Songkran Water Festival: The Worlds Biggest Water Fight

Celebrated across Thailand, the Songkran Water Festival heralds the new year with a country-wide water fight. It is a Thai national holiday and workers and students are given the days (and often a full week) off. In its early years, the date of the festival varied because it was based on astrological calculations (the date the sun transits the constellation Aries), but now the date is fixed on April 13th-15th every year. The holiday is also celebrated in other Asian countries like Cambodia and Laos, but Thailand’s festivities are known to be the most exciting.

Songkran was originally a time to visit family and pay respects to elders, and to clean away the old year and bring in a fresh one. Many Thais washed away the old year by literally washing their homes and any Buddhas or Buddha images around the house. They would collect the water that ran over the Buddhas and pour it onto the shoulders of family for good luck. This tradition evolved to include throwing water on random strangers to help relieve the intense April heat.

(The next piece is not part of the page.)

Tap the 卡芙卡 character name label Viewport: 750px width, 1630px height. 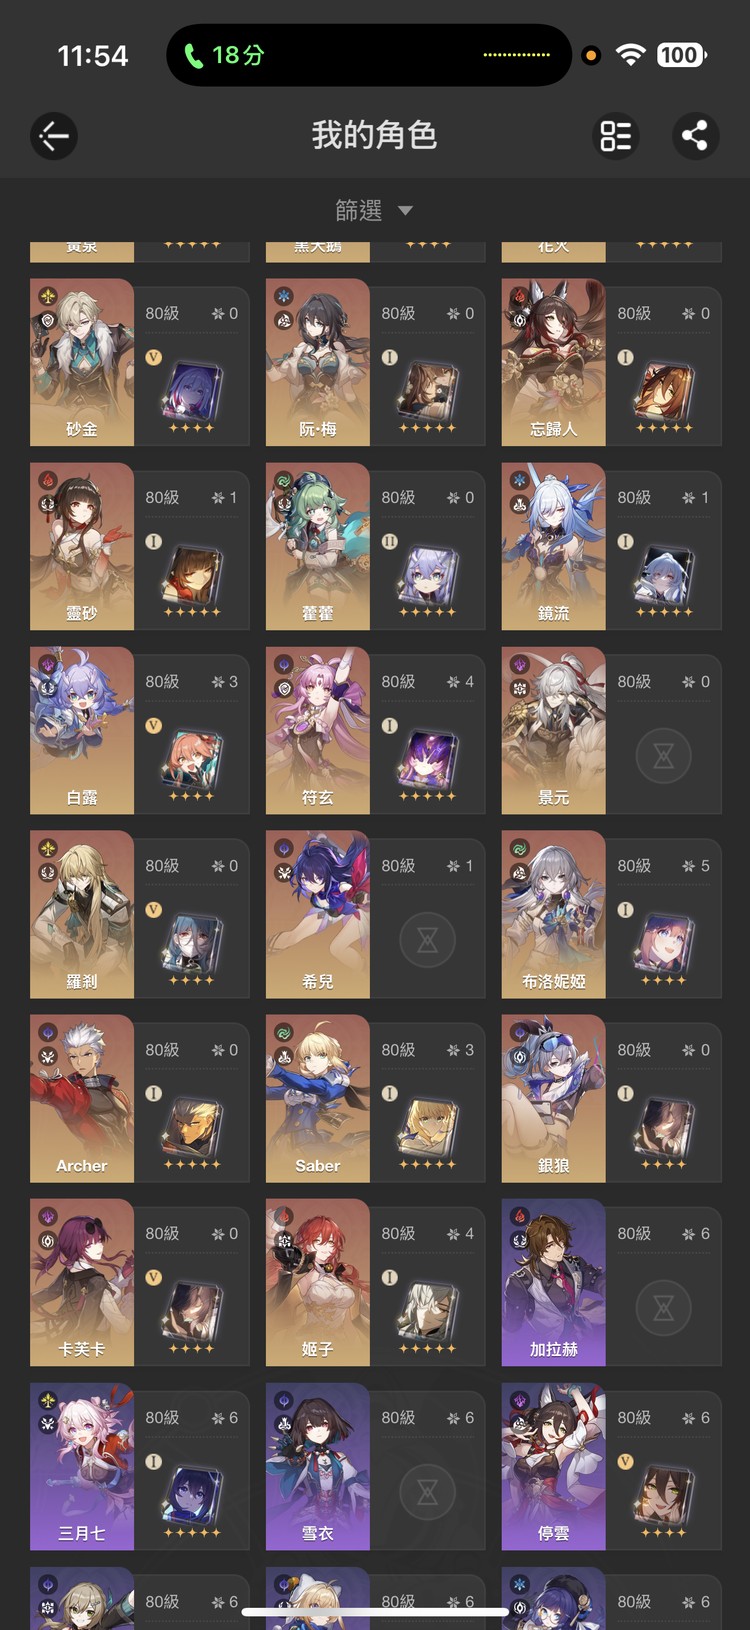pos(82,1350)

Eventually the original purpose of the holiday became secondary to the national water fight that is so loved by Thais and foreigners today. People grab whatever they can get their hands on buckets, water balloons, water guns, a hose and douse each other with water. Sometimes chalk or menthol (the latter causes a cooling sensation) is mixed into the water to create a paste which people smear on each others faces for good fortune.

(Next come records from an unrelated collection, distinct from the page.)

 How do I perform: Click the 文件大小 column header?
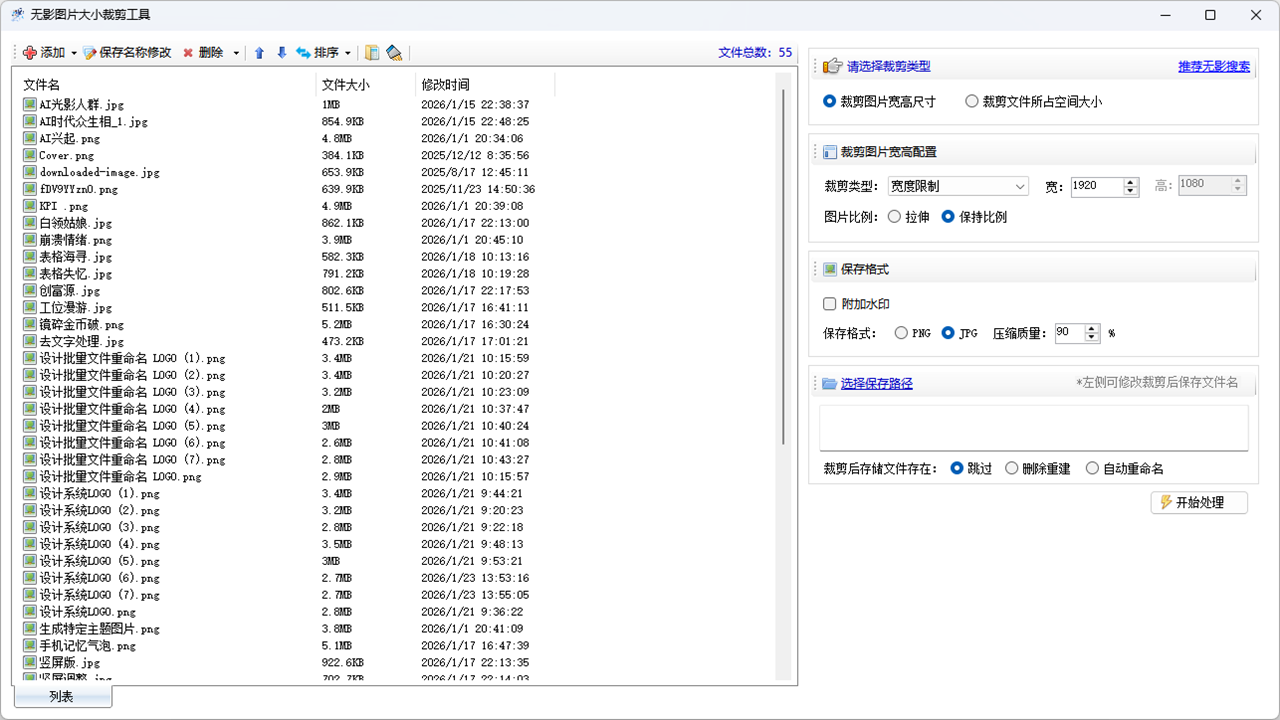point(346,85)
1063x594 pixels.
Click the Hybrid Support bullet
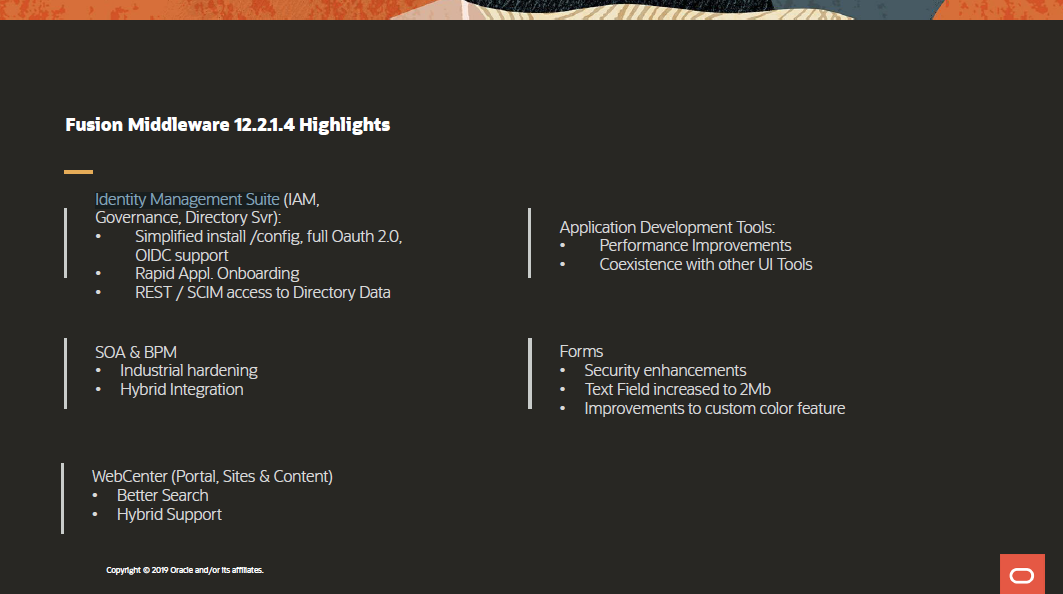tap(169, 514)
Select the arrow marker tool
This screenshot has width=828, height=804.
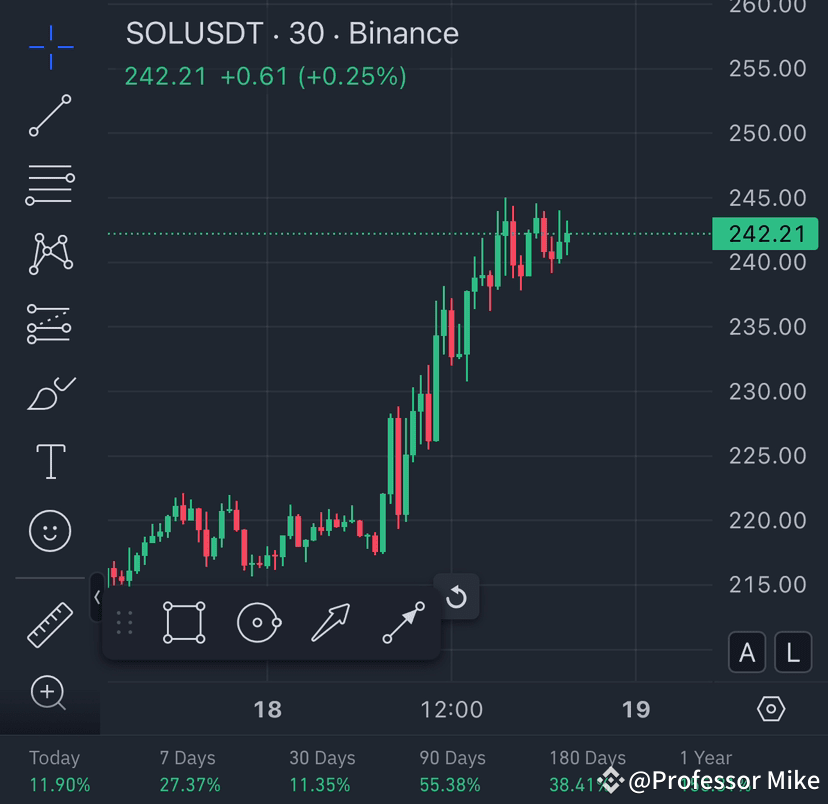[404, 622]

The holiday now draws a huge number of international tourists who are eager to join in the water battle. Popular tourists destinations (like Phuket) are some of the most exciting places to be during Songkran. Chang Mia hosts one of the biggest Songkran celebrations, with a festival of performances, street food, and a procession of an image of Buddha.

Those who celebrate the holiday more traditionally may scent the water with herbs and sprinkle it on their elders. Many people still visit temples to offer food and alms to Buddhist monks.

Traditional Thais, especially the elders, sometimes complain that the holiday has lost its original meaning and call for more stringent control of the holiday, especially traffic control, because there have been many accidents caused by people throwing water in the faces of riding motorcyclists.

Some traditionalist also complain of the lack of dress code; some clothing inevitably becomes see-through when doused in water. It is recommended that festival attendees dress as if they were going to the beach: light fabrics with a bathing suit underneath.

If you plan to visit Thailand, the days of Songkran are a great time to go to get plenty of exposure to Thai traditions. But rest assured, you will get wet.